WORK REQUIRED> Reproduce exactly the lines that run from the start of the records below to the line with "Task: Click the Expedited", inclusive.
-- DATA LISTING follows --
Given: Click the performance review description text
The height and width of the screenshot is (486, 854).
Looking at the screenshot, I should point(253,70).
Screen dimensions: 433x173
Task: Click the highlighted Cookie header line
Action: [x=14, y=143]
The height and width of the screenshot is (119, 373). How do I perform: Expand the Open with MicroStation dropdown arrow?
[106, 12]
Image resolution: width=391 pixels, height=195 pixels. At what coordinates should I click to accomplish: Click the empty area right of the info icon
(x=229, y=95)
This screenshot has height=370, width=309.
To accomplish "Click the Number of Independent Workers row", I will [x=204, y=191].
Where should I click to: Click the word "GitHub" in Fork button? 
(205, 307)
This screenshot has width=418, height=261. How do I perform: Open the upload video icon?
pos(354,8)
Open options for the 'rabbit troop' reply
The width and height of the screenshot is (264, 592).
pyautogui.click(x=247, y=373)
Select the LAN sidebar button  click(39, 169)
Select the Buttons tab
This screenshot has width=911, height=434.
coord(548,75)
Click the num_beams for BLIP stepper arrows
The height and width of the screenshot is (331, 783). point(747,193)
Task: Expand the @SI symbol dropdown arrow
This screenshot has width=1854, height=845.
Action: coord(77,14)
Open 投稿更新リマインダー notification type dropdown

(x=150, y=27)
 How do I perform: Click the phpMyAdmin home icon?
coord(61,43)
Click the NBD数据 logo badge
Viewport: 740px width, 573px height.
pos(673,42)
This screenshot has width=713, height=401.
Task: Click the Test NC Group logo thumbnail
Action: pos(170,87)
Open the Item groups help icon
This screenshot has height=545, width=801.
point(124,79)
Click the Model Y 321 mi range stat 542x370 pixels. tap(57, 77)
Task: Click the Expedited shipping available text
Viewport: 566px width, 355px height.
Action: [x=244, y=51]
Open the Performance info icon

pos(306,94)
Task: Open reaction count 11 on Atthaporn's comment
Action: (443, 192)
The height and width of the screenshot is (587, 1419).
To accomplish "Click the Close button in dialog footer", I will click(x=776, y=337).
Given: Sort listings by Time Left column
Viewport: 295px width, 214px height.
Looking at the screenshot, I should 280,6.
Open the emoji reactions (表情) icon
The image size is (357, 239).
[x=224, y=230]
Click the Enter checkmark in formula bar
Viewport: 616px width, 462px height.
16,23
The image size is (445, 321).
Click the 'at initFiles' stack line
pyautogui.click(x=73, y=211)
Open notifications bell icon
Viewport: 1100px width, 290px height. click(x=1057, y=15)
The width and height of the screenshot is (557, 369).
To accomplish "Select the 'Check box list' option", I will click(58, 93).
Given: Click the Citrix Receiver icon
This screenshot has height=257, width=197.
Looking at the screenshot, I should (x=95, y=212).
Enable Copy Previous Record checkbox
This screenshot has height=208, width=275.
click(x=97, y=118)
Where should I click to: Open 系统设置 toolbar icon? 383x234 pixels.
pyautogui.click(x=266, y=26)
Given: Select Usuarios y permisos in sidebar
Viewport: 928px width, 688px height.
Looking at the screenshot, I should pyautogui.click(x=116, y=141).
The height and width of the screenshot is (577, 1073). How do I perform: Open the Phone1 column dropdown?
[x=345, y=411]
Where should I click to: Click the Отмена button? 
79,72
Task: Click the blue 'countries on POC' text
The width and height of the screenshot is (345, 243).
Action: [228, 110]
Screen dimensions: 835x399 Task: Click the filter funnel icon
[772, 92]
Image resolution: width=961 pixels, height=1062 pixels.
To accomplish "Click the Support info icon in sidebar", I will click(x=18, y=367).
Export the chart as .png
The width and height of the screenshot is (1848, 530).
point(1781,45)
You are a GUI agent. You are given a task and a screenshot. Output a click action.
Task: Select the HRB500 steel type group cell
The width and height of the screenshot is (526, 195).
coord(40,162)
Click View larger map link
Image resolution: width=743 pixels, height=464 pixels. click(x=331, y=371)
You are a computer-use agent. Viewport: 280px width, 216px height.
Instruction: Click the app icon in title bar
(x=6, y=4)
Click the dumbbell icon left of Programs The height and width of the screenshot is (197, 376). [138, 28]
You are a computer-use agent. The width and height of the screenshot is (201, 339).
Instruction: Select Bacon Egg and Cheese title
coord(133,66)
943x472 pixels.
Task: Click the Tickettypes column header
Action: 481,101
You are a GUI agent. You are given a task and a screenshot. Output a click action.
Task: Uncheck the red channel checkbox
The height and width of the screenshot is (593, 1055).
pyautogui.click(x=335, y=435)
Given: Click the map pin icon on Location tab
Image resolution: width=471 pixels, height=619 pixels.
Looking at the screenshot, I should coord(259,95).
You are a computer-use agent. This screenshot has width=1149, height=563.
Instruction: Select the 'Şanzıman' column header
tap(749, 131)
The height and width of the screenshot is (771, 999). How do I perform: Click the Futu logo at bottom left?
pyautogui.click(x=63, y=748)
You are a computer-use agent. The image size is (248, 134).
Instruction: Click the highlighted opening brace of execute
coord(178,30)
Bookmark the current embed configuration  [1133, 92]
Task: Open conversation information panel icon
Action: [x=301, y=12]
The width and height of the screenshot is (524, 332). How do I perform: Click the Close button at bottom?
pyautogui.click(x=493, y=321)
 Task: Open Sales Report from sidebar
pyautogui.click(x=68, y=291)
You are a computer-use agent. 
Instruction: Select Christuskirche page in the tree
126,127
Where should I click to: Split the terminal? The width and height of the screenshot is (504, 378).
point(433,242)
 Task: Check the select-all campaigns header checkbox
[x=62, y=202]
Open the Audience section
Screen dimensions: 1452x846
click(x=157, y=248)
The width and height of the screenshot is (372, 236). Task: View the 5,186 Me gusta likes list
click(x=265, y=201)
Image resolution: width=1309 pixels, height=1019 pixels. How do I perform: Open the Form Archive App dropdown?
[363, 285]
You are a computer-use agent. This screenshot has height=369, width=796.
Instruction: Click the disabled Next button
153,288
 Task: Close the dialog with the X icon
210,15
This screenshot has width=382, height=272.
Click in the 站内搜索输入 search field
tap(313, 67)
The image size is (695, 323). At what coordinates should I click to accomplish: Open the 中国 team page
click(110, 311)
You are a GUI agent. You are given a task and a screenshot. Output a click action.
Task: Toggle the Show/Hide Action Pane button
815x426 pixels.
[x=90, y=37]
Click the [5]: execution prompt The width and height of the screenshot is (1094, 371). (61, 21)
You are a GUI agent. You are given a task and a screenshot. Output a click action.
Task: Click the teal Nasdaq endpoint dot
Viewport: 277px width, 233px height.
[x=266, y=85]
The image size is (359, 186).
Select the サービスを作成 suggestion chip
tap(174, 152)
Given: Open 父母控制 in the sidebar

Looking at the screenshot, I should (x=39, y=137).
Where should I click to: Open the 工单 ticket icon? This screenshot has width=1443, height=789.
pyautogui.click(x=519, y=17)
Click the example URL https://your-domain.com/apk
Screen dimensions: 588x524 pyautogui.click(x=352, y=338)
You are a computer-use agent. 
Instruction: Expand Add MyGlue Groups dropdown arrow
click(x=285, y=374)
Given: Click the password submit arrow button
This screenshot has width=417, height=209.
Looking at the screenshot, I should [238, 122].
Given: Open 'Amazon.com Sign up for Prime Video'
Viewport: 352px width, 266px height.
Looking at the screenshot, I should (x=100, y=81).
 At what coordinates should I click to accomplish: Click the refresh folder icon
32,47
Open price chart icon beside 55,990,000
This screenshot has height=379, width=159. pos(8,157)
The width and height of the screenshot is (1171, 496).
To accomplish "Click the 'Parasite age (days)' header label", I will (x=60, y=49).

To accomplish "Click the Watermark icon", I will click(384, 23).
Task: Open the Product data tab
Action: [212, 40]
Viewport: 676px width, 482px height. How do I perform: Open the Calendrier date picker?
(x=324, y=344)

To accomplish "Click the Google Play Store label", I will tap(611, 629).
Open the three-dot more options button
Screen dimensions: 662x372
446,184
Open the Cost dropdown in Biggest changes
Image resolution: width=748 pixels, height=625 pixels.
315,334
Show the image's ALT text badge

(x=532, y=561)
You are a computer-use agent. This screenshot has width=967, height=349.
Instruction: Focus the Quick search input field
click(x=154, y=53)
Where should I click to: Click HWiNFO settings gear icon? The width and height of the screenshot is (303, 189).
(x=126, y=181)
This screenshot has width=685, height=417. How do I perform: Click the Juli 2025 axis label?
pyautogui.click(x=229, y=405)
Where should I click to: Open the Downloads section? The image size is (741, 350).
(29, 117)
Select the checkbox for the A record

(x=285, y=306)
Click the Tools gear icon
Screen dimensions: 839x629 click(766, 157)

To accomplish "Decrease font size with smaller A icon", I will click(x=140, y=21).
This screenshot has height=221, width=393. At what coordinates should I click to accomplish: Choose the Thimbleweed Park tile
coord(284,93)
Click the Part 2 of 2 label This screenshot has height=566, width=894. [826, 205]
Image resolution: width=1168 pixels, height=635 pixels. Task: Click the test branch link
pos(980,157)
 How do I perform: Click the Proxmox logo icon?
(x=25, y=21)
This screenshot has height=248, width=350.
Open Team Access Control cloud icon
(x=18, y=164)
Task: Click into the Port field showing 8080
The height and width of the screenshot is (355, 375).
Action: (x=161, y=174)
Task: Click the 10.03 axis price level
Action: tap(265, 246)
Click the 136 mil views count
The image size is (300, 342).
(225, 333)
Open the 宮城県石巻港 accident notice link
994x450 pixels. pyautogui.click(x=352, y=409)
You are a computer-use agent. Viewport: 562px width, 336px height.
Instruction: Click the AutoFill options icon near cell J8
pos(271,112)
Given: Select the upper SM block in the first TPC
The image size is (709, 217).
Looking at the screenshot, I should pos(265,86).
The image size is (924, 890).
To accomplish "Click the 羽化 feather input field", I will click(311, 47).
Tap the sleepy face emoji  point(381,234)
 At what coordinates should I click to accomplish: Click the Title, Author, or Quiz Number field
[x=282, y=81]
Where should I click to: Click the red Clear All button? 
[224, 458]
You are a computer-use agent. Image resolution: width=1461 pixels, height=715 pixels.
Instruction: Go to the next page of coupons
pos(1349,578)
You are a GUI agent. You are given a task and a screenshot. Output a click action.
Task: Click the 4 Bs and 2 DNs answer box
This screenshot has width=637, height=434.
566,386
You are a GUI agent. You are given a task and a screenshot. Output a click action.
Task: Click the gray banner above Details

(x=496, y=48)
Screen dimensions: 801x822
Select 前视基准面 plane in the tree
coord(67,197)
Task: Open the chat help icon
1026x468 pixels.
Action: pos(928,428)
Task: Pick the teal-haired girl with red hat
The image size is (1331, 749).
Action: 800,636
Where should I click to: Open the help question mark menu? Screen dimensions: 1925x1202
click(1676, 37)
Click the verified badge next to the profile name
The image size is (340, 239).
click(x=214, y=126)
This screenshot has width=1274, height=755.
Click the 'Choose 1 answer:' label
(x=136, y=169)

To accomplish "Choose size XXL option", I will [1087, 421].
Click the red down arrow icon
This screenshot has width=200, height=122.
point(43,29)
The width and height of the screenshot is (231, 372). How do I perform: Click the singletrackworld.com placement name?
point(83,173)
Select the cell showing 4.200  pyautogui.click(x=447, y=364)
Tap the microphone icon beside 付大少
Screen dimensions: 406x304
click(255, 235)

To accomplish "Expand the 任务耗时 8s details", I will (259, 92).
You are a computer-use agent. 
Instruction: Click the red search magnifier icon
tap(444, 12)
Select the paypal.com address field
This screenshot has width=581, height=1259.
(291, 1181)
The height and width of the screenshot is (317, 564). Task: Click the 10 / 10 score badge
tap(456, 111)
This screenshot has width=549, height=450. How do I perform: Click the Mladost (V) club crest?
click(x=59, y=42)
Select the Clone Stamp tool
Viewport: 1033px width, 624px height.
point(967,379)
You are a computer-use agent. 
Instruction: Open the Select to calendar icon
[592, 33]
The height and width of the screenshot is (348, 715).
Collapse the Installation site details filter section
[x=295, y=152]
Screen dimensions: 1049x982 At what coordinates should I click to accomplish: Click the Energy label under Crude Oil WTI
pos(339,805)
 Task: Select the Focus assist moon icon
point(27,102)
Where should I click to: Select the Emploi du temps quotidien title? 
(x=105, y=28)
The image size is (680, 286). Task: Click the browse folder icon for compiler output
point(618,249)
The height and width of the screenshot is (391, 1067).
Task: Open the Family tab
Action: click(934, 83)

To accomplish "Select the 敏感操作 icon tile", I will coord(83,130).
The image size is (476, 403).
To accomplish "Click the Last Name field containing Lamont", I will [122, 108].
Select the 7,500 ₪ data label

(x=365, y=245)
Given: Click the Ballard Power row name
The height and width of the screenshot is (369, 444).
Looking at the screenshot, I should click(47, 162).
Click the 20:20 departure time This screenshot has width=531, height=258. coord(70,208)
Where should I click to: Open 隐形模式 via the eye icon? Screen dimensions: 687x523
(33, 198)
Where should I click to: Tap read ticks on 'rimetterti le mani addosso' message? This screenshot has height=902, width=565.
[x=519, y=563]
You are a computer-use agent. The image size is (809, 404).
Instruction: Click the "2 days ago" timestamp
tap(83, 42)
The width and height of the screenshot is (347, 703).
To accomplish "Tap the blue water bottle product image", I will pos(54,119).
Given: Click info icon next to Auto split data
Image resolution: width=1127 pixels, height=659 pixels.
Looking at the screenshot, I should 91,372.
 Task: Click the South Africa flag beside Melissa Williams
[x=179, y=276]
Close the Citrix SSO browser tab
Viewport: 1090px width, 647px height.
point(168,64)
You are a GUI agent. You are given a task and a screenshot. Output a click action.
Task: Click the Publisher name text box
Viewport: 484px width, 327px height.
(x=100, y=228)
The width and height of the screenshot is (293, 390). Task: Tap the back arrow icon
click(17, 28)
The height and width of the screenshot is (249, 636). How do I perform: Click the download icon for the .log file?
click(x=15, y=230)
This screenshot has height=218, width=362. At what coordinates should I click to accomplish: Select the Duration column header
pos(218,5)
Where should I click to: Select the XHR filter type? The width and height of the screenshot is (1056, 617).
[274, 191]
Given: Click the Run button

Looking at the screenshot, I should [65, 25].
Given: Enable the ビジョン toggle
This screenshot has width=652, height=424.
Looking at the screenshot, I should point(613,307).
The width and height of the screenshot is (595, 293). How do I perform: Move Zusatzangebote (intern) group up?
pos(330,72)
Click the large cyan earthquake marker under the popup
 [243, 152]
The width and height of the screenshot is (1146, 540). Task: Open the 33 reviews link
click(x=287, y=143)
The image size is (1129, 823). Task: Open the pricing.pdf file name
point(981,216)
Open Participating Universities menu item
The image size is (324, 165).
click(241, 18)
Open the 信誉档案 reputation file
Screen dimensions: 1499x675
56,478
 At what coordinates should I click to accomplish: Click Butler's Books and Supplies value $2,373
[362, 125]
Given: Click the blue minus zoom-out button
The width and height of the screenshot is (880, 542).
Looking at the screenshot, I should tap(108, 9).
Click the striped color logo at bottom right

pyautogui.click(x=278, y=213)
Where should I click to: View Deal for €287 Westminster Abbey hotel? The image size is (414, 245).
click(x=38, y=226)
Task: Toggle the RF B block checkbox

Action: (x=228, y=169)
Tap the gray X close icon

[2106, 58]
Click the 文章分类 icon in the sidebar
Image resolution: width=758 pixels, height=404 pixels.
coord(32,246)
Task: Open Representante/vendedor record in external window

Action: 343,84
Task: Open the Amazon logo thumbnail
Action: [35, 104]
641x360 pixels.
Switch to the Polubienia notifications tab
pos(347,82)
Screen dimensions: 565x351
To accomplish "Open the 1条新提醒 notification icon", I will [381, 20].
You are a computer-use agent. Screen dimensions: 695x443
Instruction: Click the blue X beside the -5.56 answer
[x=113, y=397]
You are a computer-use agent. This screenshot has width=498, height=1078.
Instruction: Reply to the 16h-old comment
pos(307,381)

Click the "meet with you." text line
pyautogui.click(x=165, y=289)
-- DATA LISTING concluded --
ANSWER TO THIS EXERCISE>
Given: Click the performance review description text
The height and width of the screenshot is (486, 854).
Looking at the screenshot, I should point(253,70).
Screen dimensions: 433x173
Task: Click the highlighted Cookie header line
Action: [x=14, y=143]
The height and width of the screenshot is (119, 373). How do I perform: Expand the Open with MicroStation dropdown arrow?
[106, 12]
Image resolution: width=391 pixels, height=195 pixels. At what coordinates should I click to accomplish: Click the empty area right of the info icon
(x=229, y=95)
This screenshot has height=370, width=309.
To accomplish "Click the Number of Independent Workers row", I will [x=204, y=191].
Where should I click to: Click the word "GitHub" in Fork button? 
(205, 307)
This screenshot has width=418, height=261. How do I perform: Open the upload video icon?
pos(354,8)
Open options for the 'rabbit troop' reply
The width and height of the screenshot is (264, 592).
pyautogui.click(x=247, y=373)
Select the LAN sidebar button  click(39, 169)
Select the Buttons tab
This screenshot has width=911, height=434.
coord(548,75)
Click the num_beams for BLIP stepper arrows
The height and width of the screenshot is (331, 783). point(747,193)
Task: Expand the @SI symbol dropdown arrow
This screenshot has width=1854, height=845.
Action: coord(77,14)
Open 投稿更新リマインダー notification type dropdown

(x=150, y=27)
 How do I perform: Click the phpMyAdmin home icon?
coord(61,43)
Click the NBD数据 logo badge
Viewport: 740px width, 573px height.
pos(673,42)
This screenshot has width=713, height=401.
Task: Click the Test NC Group logo thumbnail
Action: pos(170,87)
Open the Item groups help icon
This screenshot has height=545, width=801.
point(124,79)
Click the Model Y 321 mi range stat 542x370 pixels. tap(57, 77)
Task: Click the Expedited shipping available text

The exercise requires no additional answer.